We enhance privilege with supervised machine learning
Machines are not objective, and big data is not fair. Michael Williams uses sentiment analysis to show that supervised machine learning has the potential to amplify the voices of the most privileged people in society, violate the spirit and letter of civil rights law, and make your product suck.

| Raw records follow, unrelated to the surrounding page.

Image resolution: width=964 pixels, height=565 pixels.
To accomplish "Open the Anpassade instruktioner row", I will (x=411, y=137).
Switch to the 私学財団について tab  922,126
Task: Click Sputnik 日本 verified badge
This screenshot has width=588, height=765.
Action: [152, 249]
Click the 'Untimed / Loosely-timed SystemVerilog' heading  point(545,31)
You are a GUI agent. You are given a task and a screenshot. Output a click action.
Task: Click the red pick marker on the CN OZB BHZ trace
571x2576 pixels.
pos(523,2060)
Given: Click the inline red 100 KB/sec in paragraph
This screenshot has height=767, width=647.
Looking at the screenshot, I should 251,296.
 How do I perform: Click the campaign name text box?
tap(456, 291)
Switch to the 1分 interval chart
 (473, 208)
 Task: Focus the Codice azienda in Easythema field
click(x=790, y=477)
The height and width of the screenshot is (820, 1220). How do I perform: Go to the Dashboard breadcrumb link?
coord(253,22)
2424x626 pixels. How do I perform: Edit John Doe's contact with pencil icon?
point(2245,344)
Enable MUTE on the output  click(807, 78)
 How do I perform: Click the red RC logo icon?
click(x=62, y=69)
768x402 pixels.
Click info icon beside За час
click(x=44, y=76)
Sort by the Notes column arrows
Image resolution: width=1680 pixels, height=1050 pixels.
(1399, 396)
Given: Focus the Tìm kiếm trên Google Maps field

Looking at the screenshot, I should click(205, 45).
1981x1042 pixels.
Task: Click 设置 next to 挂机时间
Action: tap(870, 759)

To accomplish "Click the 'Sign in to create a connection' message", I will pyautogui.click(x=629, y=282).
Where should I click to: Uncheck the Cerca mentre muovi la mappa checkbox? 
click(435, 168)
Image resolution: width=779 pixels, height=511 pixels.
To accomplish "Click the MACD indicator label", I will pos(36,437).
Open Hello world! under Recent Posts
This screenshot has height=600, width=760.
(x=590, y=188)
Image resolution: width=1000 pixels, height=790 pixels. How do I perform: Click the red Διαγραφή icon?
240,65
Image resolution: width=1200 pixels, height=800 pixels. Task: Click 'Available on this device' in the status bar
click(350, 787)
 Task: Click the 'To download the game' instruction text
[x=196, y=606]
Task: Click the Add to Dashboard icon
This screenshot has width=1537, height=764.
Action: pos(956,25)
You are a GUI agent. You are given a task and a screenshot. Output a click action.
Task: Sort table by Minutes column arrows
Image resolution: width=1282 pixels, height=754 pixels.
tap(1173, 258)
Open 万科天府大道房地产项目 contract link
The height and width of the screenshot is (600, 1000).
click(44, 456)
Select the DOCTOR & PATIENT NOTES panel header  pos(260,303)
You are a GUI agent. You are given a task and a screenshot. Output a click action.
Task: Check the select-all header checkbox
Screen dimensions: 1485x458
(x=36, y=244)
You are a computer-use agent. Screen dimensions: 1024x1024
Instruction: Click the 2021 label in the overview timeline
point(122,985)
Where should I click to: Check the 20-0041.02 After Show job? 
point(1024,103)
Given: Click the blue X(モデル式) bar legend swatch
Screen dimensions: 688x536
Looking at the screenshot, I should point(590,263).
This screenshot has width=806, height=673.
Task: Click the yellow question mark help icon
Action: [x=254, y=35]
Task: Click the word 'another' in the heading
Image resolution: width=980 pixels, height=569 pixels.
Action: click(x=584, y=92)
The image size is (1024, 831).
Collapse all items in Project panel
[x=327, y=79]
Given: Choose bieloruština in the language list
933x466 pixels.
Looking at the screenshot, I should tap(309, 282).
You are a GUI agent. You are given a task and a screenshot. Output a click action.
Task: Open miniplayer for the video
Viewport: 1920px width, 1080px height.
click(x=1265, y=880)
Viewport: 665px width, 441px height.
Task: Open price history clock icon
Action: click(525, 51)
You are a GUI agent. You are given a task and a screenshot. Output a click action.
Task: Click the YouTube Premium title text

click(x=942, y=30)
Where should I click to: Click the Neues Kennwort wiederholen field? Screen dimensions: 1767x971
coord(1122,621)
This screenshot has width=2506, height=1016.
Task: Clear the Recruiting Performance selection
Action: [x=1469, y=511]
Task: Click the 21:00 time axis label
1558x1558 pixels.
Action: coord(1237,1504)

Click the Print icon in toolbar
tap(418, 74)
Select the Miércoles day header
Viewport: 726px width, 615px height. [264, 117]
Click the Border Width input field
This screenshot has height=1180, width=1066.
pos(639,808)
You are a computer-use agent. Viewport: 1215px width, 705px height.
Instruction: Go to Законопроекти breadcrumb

Talk Title | We enhance privilege with supervised machine learning |
Speakers | Mike Lee Williams (Cloudera Fast Forward Labs) |
Conference | Strata + Hadoop World |
Conf Tag | Big Data Expo |
Location | San Jose, California |
Date | March 29-31, 2016 |
URL | Talk Page |
Slides | Talk Slides |
Video | |
Michael Williams uses sentiment analysis to show that supervised machine learning has the potential to amplify the voices of the most privileged people in society. A sentiment analysis algorithm is considered table stakes for any serious text-analytics platform in social media, finance, or security. As an example of supervised machine learning, Michael demonstrates how these systems are trained and illustrates that they have the unavoidable property of being better at spotting unsubtle expressions of extreme emotion. Such crude expressions are used by a particularly privileged group of authors: men. As a result, brands that depend on sentiment analysis to “learn what people think” inevitably pay more attention to men. But the problem doesn’t stop with sentiment analysis: Michael explains how at every step of any model-building process, we make choices that can introduce bias, enhance privilege, break the law, or simply make your product suck. Michael reviews these pitfalls, talks about how to recognize them in your own work, and touches on some new academic work that aims to measure and mitigate these harms.